Moody’s exec tags risks to PH forecast
Higher inflation and interest rates pose downside risks to Philippine economic growth and Moody’s Investors Service will have to take these into account when it reviews its country projections, a senior official of the debt watcher told The Manila Times.
“We have not yet updated our forecast but in the near term we are going to have start to consider the things that we did not assume when we made that forecast,” Moody’s Vice-President Christian de Guzman said in an interview.
The credit ratings agency currently hold a 2018 growth forecast of 6.8 percent for the Philippines, slightly higher than last year’s 6.7-percent result but below the government’s 7.0-8.0 percent target.
“Downside risks to our forecast are inflation and monetary policy tightening as well as some of the spillovers from softening external demand,” de Guzman said.
Improved government spending was providing some support, he noted.
“When you look at the year-to-date figures, budgetary execution has actually improved quite a bit so I think there is upside risks to growth from government spending,” de Guzman said.
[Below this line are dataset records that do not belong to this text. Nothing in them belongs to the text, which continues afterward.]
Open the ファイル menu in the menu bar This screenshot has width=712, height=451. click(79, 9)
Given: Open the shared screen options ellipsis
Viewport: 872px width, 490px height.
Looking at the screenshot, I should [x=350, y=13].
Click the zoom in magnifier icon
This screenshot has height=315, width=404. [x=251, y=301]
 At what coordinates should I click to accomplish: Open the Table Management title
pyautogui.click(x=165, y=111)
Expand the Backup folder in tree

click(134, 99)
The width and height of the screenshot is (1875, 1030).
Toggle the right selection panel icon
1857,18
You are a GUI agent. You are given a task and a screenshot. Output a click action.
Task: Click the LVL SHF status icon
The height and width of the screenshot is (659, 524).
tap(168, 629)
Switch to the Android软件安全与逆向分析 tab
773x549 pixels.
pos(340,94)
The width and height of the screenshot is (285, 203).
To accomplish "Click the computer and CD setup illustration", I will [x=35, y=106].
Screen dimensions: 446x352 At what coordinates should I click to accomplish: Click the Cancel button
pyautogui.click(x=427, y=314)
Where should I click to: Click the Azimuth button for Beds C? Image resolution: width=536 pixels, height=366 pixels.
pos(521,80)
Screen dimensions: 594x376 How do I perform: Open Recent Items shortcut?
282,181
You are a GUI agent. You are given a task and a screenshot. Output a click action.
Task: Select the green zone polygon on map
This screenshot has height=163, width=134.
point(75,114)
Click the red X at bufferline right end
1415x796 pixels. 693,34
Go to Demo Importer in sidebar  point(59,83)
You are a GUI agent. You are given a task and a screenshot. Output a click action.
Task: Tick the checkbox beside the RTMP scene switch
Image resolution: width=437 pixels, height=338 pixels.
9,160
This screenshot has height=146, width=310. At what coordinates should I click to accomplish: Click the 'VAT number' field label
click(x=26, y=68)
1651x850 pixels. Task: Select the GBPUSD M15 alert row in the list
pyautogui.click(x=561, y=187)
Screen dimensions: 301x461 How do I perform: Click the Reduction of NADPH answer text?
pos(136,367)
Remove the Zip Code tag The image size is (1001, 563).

Inflation has topped the Bangko Sentral ng Pilipinas’ 2.0-4.0 target since March, hitting a five-year peak of 4.6 percent in May and prompting monetary authorities to order two successive policy rate hikes.
The central bank’s policymaking Monetary Board, in raising key interest rates for the second time this year in June, noted the need for “follow-through” action to address inflation.
The fresh 25-basis point adjustment brought the central bank’s overnight borrowing, lending and deposit rates to 3.5 percent, 4.0 percent and 3.0 percent, respectively.
The Monetary Board, however, trimmed its inflation forecasts for 2018 and 2019 to 4.5 percent and 3.3 percent, respectively, from 4.6 percent and 3.4 percent previously.